Apply what you read
1) In the AI and patient voices passage, how would you render "Past examples demonstrate that public opinion has the ability to derail scientific advances." in French?
2) Change a stretch of the AI and patient voices passage by replacing "culture of fear" with "climate of fear". Begin at the words "Past examples demonstrate" and stop after "concerns about AI.".
3) According to the AI and patient voices passage, which conditions does AI have the potential to help beat the heartbreak of?

Patients’ voices matter. Without them, medical advances risk leaving behind the very people they hope to help. Nowhere is this truer than in the field of artificial intelligence (AI), a fast-moving area of health technology which has the potential to transform lives and beat the heartbreak of conditions like coronary heart disease, stroke, diabetes and vascular dementia. AI is a set of computer actions that mimic human intelligence, by doing activities like learning and problem solving. It offers huge possibilities for the prevention, treatment and management of a range of heart and circulatory conditions because it allows us to analyse large data sets and come to conclusions faster and more accurately than ever before. AI can be used to make diagnoses, plan personalised treatments, improve triaging of demand and make better predictions. But there are risks: the APPG’s inquiry found that the speed at which AI has been developing over the last decade has made it challenging for policy makers and healthcare professionals to ensure that patients are meaningfully engaged with and informed about AI. This means it is vulnerable to misunderstanding and misinformation.

Past examples demonstrate that public opinion has the ability to derail scientific advances. Despite the potential benefits of genetically modified (GM) foods, public mistrust led to a culture of fear, which persists today. The BHF recognises this, and so we’re proud to have supported an inquiry by the APPG on Heart and Circulatory Diseases’ to better understand patient perspectives on AI. The inquiry sought to place patients’ voices at the forefront by listening to their views and concerns about AI.

Information given
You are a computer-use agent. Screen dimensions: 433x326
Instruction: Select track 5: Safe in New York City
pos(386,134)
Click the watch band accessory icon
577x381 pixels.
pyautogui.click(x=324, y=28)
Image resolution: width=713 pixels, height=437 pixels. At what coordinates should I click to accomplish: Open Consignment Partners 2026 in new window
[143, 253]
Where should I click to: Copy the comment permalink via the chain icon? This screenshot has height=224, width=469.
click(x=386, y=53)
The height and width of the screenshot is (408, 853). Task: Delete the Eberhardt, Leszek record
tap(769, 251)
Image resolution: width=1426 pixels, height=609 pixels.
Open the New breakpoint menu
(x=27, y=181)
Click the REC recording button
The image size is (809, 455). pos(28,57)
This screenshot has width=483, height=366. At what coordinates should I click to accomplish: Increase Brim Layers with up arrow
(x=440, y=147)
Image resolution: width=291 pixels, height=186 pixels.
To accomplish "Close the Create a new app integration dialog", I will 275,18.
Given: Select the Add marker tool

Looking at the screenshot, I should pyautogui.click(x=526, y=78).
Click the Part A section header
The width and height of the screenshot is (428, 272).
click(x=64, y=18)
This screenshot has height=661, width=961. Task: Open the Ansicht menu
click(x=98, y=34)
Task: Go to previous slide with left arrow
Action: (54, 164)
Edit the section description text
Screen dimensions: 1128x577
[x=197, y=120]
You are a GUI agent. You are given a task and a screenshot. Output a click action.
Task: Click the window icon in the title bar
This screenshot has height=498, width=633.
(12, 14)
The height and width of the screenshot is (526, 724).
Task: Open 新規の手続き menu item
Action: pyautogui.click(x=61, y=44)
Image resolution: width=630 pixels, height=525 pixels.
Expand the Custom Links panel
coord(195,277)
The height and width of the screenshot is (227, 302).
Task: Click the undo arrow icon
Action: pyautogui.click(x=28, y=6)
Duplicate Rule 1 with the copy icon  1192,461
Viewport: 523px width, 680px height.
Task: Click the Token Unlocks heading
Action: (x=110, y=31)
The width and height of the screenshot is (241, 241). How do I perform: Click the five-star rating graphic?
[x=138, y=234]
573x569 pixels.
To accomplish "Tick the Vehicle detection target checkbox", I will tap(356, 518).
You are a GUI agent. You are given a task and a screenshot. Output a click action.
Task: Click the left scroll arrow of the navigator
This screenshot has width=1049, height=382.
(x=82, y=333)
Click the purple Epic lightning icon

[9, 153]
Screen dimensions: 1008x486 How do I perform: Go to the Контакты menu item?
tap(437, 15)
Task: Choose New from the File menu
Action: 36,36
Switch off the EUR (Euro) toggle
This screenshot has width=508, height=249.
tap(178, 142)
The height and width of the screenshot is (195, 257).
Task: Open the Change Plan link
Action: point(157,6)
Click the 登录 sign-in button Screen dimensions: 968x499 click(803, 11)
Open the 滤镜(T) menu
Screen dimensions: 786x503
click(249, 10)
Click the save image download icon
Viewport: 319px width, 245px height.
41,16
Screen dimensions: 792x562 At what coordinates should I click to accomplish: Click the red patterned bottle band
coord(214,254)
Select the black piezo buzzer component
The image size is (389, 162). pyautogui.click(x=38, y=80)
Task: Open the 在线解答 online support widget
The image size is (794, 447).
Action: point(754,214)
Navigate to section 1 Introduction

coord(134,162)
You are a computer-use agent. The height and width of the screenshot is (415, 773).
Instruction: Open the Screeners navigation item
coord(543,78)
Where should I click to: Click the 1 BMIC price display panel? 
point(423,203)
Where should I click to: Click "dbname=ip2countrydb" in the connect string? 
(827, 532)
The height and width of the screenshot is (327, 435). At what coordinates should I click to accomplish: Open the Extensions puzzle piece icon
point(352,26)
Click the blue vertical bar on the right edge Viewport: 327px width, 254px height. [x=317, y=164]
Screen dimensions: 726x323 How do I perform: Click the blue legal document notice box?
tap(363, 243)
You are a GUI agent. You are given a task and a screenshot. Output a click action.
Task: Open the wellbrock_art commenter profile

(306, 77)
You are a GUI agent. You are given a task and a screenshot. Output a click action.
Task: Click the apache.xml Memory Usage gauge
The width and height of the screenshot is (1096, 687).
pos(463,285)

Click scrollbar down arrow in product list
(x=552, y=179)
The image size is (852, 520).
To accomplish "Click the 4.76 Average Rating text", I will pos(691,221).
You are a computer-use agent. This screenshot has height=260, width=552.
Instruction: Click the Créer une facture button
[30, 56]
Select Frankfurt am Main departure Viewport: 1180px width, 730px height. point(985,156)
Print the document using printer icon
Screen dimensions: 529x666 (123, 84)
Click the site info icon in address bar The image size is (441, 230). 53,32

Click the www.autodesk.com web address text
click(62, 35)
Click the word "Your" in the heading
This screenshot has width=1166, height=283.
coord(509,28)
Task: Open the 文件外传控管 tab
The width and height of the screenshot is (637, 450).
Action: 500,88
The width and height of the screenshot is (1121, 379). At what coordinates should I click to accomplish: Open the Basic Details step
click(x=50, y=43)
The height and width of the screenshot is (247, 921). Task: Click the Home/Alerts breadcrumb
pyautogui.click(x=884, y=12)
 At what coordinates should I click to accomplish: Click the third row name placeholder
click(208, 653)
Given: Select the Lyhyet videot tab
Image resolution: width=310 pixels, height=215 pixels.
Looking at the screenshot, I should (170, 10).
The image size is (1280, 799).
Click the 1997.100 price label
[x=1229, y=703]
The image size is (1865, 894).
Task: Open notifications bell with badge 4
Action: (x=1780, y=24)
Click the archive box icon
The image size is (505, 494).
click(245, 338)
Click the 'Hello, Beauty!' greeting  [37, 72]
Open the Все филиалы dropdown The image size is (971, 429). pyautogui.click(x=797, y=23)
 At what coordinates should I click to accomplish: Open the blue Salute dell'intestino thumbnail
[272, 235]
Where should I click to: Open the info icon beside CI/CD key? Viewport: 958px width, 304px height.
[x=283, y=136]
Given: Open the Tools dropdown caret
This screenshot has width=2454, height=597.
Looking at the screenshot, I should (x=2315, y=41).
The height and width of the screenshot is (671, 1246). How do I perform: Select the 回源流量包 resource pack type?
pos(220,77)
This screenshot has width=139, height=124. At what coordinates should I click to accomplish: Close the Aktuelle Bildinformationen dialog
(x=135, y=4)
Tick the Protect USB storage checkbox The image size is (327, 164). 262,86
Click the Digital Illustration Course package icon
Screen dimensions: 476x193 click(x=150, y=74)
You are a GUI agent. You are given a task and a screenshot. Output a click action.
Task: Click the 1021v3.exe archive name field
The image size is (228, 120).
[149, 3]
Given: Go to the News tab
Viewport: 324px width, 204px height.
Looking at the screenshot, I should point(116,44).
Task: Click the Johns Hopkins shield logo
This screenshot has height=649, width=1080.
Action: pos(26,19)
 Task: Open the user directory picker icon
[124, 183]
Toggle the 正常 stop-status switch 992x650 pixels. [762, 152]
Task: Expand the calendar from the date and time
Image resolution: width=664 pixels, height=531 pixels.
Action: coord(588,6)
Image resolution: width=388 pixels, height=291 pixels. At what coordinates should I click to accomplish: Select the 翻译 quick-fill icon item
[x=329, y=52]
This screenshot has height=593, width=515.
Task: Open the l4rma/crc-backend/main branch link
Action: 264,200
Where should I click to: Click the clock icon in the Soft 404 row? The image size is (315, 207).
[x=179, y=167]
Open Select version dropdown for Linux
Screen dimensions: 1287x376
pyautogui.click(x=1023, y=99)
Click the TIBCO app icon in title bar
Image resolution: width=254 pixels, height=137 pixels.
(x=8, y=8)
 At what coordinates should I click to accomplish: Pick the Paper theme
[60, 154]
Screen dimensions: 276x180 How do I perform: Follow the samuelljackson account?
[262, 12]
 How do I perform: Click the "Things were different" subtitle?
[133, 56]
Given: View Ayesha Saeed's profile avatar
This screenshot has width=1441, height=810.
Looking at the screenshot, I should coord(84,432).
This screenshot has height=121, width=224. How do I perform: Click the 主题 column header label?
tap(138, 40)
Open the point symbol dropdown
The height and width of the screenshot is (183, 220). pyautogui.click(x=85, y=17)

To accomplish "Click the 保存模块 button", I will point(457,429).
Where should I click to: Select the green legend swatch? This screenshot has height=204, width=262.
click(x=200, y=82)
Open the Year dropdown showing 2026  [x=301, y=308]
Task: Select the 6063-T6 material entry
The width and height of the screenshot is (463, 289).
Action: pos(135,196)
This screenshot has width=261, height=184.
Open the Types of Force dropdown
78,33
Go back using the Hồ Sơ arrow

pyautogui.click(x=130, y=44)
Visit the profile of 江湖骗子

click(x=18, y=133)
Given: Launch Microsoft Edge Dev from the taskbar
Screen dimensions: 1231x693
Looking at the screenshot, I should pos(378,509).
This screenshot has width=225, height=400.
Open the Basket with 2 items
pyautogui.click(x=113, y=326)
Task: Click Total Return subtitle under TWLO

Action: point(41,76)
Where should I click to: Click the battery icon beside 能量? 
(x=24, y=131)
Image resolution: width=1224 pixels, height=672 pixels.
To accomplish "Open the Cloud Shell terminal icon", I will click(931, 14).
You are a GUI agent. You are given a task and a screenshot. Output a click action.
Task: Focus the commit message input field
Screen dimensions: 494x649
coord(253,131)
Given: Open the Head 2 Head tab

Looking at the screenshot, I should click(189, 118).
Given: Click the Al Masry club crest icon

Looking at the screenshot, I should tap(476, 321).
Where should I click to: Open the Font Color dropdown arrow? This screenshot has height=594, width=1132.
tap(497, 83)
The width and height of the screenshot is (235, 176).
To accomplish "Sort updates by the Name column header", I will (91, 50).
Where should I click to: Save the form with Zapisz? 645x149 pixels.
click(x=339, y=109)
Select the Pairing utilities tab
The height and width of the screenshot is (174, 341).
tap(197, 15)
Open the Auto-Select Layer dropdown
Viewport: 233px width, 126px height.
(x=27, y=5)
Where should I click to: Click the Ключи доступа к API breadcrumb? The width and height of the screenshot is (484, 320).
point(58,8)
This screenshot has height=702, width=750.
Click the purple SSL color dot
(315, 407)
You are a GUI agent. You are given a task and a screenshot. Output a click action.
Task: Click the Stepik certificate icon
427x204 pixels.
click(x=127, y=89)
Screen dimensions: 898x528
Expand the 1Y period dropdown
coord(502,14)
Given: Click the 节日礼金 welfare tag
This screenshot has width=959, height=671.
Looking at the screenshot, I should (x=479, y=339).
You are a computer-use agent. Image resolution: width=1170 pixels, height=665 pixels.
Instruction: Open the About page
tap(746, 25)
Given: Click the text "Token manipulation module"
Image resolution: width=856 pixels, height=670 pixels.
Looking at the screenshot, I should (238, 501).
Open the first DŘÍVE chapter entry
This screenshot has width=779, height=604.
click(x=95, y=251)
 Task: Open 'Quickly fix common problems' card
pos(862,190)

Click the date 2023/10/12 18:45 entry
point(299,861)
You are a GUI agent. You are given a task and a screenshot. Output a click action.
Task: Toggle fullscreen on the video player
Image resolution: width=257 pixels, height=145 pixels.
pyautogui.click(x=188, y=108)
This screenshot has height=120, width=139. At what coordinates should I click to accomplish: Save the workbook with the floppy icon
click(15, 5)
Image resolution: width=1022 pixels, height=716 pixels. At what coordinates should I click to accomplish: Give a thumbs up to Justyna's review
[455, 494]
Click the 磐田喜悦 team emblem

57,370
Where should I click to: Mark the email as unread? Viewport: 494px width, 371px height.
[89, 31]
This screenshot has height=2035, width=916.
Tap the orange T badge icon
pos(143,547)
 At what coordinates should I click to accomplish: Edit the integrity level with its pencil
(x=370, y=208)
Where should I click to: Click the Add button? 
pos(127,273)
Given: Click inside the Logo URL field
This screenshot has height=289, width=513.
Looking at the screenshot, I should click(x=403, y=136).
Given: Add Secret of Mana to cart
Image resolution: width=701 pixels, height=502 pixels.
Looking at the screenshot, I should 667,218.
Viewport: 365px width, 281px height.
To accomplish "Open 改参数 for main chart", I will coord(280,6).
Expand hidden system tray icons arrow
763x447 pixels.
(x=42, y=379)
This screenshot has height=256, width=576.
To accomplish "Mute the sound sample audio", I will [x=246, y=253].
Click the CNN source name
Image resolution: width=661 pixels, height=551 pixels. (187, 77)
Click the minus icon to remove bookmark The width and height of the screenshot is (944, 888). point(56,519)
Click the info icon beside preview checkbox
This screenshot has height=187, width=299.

Responses by item number
1) Des exemples passés démontrent que l'opinion publique a la capacité de faire dérailler les avancées scientifiques.

2)
Past examples demonstrate that public opinion has the ability to derail scientific advances. Despite the potential benefits of genetically modified (GM) foods, public mistrust led to a climate of fear, which persists today. The BHF recognises this, and so we’re proud to have supported an inquiry by the APPG on Heart and Circulatory Diseases’ to better understand patient perspectives on AI. The inquiry sought to place patients’ voices at the forefront by listening to their views and concerns about AI.

3) Coronary heart disease, stroke, diabetes and vascular dementia.